Into the mess of American materialism step three authors with very different perspectives on the hold that consumer society has over kids. Susan Linn, an instructor in psychiatry at Harvard Medical School, points the finger at the advertising industry, which targets children with more force than parents can counter. Not only does the average child see more than 40,000 commercials a year, but children are also bombarded by marketing on the previously sacrosanct Public Broadcasting System. The Sesame Street characters of PBS, along with the Teletubbies and Clifford the big red dog, now sell products themselves.
And cute critters don’t just sell toys. Linn reports that of 81 G-rated animated children’s movies, more than half contained an episode of a character drinking or smoking. This at a time when teenage girls are leading the way for new smokers (drawn in by ads that imply smoking dampens appetite) and when Media Week named Budweiser 2001 Advertiser of the Year, saying that “if there was one campaign this year that cut through the increasingly dense media clutter and became a fixture in playgrounds, offices and bars around the country, it was the Budweiser series of ads.” (The italics are Linn’s.)
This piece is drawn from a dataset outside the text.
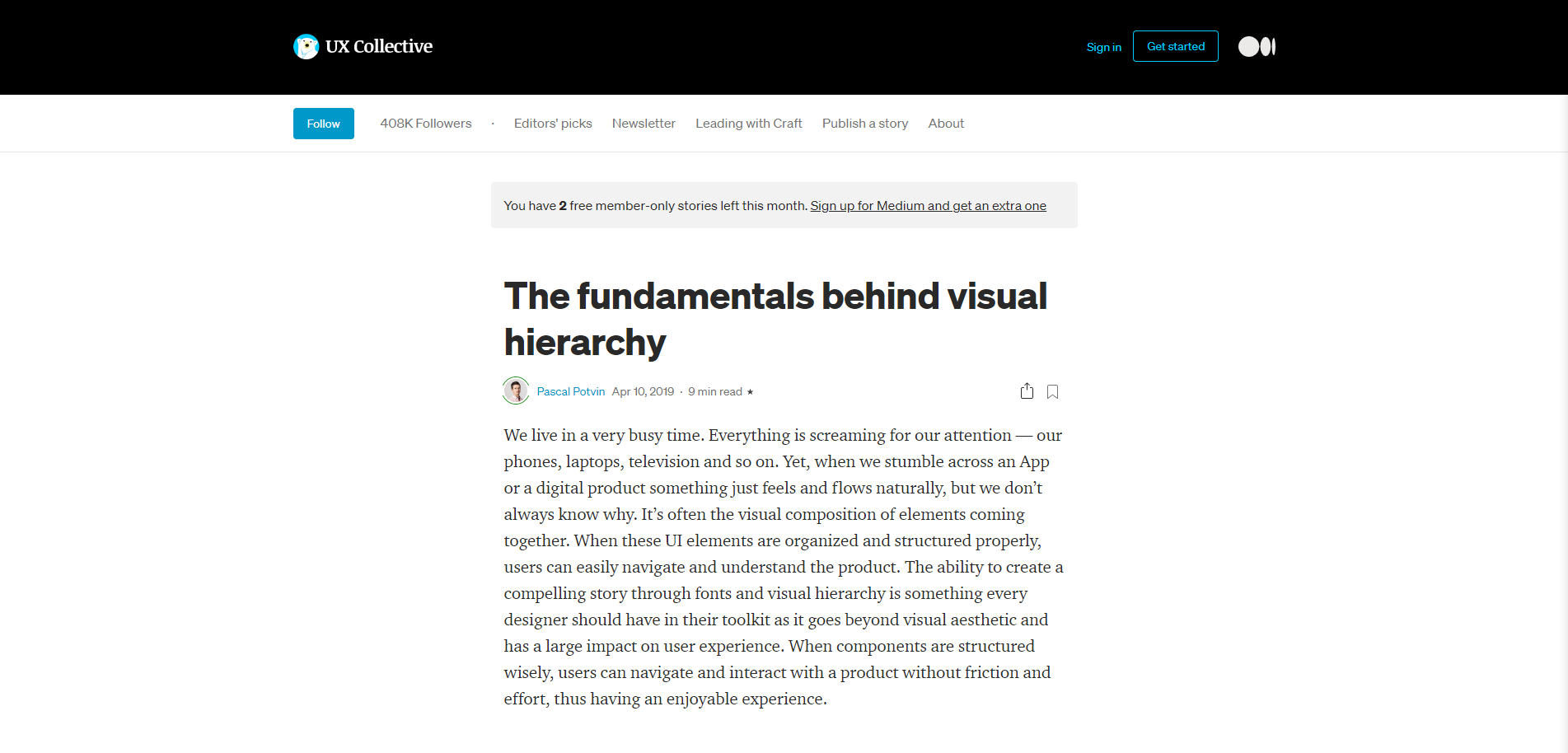This screenshot has height=753, width=1568.
Task: Share the article using the share icon
Action: point(1027,391)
Linn is worried not only about what is happening on the playgrounds, but about what is not happening: she fears that children are forgetting how to play. The average child lives in a home with three televisions, three radios, a video game console and a computer. Two thirds of children between the ages of eight and 18 have televisions in their own bedrooms, as do over a quarter of children under the age of two. Where once Lego building blocks encouraged creativity, they now come in specific kits with instructions on building the item pictured on the cover.
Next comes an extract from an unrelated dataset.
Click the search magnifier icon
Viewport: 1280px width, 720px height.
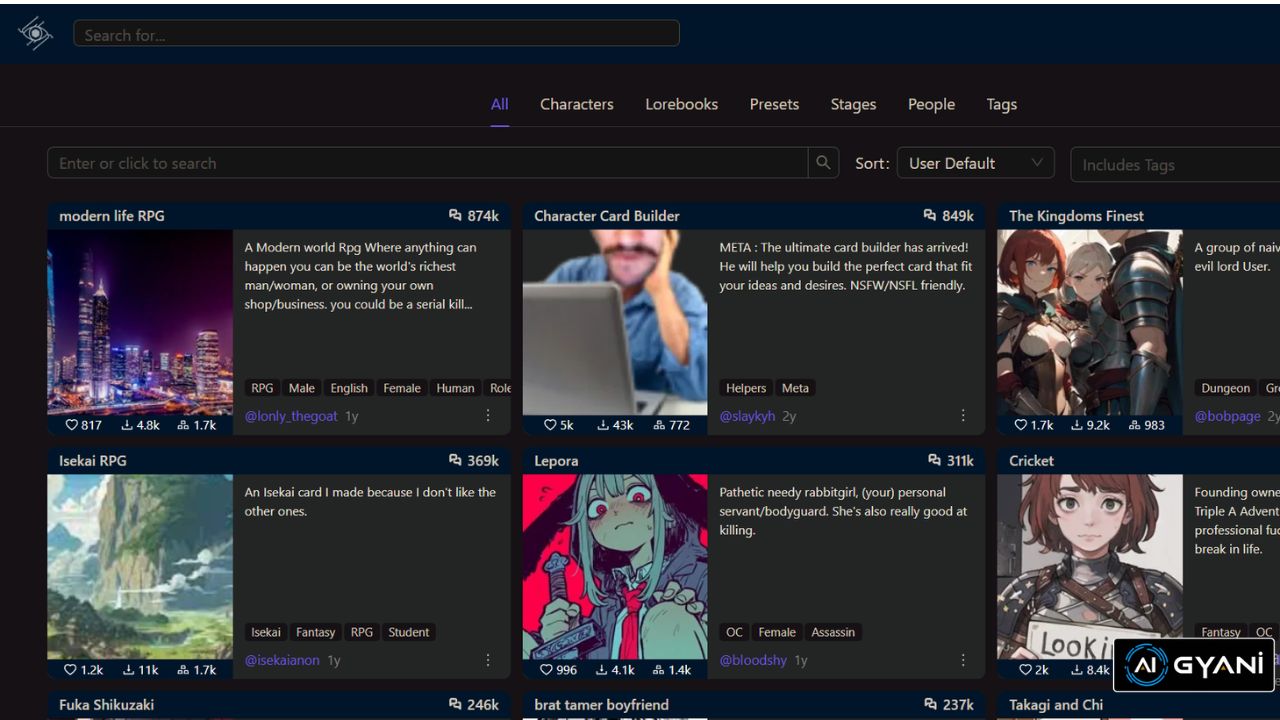pos(822,162)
Meanwhile, the television drones on during school hours as well as leisure time, thanks to Channel One. Linn quotes Joel Babbit, former president of Channel One, on the advertising clout of this network: “The advertiser gets kids who cannot go to the bathroom, cannot change the station, who cannot listen to their mother yell in the background, who cannot be playing Nintendo.” No wonder school marketing enthusiast Ed Winter told Business Week, “Marketers have come to realize that all roads eventually lead to the schools.”
And what of the trend in children’s programming in which adults and parents come off as bumbling boobs, while children are portrayed as capable and cunning? The most competent adults children see may be Cap’n Crunch, Ronald McDonald and Lingerie Barbie.
Linn puts her hopes in real-life adults, who, unlike the adults in children’s commercials, act intelligently on behalf of children. She ends her book with a list of steps for parents, policy makers and clergy. With the zeal of a reformer and the heart of a dreamer, she calls for turning off the television at home, providing better funding for public schools and public media, and enacting laws that forbid marketing to children altogether. Linn’s dire summary: “It’s not just that our kids are consuming. They are being consumed.”
Not so, says Karen Sternheimer. She turns her critical eye on those who blame music, advertisers and television for children’s problems. Studying the reaction to the Columbine High School shootings, this University of Southern California sociologist describes how Americans quickly traced the rampage to the lyrics and video of a song by the band Pearl Jam. While the courts have consistently rejected “the media made me do it” as a legal defense, the public seems to find it persuasive.
Posing the old chicken-or-egg question, Sternheimer draws on voices that remind us that music provides a way to express feelings. As Hilary Rosen wrote in Billboard magazine: “You can try to ban music that expresses the views of the alienated and unhappy . . . [but] you won’t ban the angst or the anger.” Rolling Stone editor Jann Wenner opined that targeting and censoring popular culture would “make the geeks even more isolated and humiliated,” and argued that the real problem that needs to be addressed is the proliferation of guns.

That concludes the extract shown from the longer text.